I left the building, sent a text to my family and study buddies. One tear watered my right eye, but inside I cried hundreds of tears. Why again? Why can’t I pass this? Why??? I am not a dummy! I am not a dummy!!! If I felt this tired on 65th question, how in the world am I going to pass PPD and PDD that have 120 questions each? How??? I spent the rest of the day with my husband outside. Summer is almost gone, and lately I’ve been really craving some vitamin D. I desperately needed a break. Being outside of the ARE bubble, I decompressed a little bit. It didn’t take me very long to figure out why I failed this test. I did not fail because of lack of preparedness, I failed simply because of lack of rest. I fell into the familiar trap of thinking “If I am busy, that means I am productive, I am good.” As you can see from my example, being busy busy busy is bad bad bad. It screws you up.
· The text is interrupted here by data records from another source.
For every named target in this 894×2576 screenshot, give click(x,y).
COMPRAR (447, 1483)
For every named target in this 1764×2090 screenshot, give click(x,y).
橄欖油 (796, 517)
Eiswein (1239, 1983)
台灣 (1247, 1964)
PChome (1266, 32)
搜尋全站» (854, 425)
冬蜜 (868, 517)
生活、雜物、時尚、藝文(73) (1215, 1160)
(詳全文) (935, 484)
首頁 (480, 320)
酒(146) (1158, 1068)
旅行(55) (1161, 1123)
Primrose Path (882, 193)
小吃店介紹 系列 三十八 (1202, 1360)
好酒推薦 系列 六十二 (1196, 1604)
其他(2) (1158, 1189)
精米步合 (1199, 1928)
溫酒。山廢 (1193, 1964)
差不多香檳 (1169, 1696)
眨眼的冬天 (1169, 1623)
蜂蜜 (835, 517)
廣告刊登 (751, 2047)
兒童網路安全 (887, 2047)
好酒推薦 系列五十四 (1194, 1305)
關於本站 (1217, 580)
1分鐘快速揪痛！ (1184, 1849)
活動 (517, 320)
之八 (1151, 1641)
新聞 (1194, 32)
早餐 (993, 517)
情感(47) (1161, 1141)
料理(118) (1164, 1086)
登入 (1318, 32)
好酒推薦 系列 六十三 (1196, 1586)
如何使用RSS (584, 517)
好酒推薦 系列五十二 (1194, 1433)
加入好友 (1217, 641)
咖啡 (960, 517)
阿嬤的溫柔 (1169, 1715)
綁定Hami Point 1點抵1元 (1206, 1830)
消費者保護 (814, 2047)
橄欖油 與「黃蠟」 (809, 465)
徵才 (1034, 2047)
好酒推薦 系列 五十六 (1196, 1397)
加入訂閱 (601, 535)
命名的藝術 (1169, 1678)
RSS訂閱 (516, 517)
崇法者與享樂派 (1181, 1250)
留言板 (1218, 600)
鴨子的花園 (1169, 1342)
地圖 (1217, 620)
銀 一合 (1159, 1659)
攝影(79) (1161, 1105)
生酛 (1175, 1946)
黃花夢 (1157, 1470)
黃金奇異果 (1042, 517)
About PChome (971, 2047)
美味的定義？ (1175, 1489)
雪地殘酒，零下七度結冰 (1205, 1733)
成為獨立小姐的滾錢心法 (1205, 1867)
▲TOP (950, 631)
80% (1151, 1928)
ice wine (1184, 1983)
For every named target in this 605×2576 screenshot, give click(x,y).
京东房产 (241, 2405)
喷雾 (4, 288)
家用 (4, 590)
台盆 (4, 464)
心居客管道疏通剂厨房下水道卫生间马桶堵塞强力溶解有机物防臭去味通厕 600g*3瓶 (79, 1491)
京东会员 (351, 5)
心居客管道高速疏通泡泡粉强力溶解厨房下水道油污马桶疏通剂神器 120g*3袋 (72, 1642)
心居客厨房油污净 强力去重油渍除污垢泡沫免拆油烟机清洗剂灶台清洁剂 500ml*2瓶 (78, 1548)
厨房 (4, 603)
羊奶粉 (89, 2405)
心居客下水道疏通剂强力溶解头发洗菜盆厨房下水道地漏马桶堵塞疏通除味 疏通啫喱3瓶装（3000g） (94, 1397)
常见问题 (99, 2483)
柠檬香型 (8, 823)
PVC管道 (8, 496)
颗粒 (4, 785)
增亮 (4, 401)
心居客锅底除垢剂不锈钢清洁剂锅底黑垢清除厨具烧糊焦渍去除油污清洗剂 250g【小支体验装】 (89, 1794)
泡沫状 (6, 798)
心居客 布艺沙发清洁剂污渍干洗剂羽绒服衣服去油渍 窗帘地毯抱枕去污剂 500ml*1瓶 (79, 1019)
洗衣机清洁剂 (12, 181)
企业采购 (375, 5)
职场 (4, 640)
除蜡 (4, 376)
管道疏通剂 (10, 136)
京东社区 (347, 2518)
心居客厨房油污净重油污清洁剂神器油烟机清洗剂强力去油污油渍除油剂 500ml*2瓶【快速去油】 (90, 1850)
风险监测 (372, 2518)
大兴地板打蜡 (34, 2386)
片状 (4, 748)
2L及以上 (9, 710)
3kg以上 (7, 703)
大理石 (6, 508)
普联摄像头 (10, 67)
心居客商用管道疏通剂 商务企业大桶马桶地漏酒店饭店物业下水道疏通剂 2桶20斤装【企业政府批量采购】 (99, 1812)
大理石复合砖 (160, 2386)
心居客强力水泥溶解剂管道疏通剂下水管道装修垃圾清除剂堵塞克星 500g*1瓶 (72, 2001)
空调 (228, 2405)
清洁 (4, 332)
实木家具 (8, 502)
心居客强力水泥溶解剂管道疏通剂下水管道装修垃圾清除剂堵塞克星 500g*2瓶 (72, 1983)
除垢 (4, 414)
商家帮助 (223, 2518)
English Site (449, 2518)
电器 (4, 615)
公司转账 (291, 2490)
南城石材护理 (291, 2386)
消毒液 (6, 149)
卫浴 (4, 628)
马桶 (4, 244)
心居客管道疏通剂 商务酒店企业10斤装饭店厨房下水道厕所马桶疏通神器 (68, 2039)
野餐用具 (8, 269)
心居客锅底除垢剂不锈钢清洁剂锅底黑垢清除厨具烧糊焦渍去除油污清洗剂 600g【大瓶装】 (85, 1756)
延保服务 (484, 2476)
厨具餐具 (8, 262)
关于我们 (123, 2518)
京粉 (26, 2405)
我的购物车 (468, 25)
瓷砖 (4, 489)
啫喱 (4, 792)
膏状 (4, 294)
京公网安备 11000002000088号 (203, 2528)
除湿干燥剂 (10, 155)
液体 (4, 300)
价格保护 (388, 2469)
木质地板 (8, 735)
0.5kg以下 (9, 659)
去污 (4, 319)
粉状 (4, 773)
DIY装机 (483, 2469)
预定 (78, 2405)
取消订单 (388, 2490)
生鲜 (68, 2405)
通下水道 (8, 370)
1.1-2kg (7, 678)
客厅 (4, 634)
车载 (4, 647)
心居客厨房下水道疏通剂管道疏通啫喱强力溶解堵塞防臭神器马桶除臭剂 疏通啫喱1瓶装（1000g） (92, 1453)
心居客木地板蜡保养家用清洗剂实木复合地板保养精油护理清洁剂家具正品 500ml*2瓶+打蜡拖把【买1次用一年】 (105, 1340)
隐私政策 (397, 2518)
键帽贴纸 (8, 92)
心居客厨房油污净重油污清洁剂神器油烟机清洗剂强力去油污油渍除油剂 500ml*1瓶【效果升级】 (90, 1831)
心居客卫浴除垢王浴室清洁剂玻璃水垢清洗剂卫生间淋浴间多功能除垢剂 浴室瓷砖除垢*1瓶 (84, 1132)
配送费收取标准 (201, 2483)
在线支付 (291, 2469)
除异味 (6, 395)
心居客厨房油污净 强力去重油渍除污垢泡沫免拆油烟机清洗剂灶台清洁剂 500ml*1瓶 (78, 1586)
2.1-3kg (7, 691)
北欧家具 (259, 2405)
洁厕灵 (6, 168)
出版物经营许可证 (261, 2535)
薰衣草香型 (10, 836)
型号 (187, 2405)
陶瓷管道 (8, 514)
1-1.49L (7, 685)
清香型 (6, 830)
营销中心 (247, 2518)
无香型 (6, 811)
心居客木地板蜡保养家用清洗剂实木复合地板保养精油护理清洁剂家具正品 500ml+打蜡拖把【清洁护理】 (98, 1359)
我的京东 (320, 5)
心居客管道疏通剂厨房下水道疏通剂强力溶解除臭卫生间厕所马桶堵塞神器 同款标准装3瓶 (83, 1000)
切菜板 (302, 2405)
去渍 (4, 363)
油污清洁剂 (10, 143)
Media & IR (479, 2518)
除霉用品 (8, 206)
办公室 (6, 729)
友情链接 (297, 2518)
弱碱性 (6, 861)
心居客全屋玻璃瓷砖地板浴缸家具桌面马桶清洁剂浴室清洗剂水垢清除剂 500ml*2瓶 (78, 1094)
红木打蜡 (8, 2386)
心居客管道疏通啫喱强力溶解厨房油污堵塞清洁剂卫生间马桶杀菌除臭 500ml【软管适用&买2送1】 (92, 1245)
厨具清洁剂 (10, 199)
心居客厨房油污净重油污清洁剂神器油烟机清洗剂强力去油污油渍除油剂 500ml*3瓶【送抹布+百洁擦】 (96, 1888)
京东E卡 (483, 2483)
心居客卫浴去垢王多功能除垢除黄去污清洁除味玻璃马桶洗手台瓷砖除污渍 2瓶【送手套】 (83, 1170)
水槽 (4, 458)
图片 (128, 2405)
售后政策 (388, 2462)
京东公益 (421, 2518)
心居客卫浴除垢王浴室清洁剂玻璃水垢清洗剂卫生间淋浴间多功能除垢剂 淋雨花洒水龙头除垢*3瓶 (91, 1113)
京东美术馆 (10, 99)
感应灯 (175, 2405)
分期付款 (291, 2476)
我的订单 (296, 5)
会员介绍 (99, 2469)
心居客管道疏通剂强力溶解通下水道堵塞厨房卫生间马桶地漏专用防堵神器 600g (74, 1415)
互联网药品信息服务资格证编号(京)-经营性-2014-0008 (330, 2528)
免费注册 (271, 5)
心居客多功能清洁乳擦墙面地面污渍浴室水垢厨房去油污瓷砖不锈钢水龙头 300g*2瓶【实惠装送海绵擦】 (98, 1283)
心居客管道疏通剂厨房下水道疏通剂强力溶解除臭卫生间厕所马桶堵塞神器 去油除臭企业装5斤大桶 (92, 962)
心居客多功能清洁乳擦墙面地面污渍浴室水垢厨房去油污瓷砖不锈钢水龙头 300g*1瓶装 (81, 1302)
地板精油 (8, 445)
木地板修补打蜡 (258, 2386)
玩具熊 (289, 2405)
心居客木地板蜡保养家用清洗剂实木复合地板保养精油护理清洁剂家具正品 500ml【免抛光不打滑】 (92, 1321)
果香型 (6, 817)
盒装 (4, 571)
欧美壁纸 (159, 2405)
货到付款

I took my old advice to perceive a fail as an opportunity. It indeed is an opportunity! In my case, I will make damn sure that I am very well rested going into PPD and PDD after I pass PA next time. If I fail them, it’s not going to be because of lack of rest. Those are big fish, and I need to be ready for them. Both in terms of having the knowledge, and being fresh and well rested. I got to know more about myself. I really needed to take some rest before the test. What worked for previous tests, didn’t work this time. PA is just a different beast. This fail is a learning opportunity to take a moment to breathe, to cherish all the small things, and recognize that everything is going to be great as long as I have my dear ones around me. I am taking a couple of days off and then I am going back to studying… mindfully.